Data to process:
══════
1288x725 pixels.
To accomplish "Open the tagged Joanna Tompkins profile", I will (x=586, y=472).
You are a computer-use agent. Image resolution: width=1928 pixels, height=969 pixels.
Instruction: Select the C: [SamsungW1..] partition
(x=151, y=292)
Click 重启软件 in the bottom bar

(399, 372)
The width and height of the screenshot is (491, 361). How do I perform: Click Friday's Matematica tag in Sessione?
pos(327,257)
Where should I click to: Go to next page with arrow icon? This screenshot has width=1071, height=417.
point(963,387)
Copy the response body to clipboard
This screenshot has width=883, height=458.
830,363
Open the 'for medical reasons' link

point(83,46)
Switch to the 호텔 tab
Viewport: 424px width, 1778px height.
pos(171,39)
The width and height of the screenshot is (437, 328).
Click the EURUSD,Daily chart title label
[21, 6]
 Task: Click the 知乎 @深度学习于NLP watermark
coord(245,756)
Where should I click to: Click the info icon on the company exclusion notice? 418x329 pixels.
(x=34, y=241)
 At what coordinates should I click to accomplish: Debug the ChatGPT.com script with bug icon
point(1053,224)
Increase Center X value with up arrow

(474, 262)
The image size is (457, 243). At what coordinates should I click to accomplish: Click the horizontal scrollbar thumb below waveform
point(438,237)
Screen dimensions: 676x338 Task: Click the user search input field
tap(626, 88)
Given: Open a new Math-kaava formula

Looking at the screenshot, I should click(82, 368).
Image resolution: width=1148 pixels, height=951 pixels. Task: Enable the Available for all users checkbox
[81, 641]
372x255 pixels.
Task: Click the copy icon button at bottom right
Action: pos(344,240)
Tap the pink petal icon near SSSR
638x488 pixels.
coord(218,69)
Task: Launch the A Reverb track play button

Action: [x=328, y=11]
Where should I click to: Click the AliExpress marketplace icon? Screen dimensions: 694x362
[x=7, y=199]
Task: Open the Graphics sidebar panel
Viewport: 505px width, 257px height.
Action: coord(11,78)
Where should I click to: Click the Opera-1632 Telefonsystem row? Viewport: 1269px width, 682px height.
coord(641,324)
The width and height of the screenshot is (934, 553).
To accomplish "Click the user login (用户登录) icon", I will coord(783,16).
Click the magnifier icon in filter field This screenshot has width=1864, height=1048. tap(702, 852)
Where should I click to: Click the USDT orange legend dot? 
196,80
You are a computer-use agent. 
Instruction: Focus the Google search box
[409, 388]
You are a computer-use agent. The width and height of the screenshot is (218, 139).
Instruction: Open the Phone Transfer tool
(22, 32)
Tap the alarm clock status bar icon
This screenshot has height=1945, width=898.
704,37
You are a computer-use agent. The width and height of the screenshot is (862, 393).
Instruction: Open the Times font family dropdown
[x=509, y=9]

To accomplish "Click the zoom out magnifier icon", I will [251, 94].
══════
What you have to do: Determine how many lines of the listing above hold the word "agent". Report that number without anything else.

Written answer: 4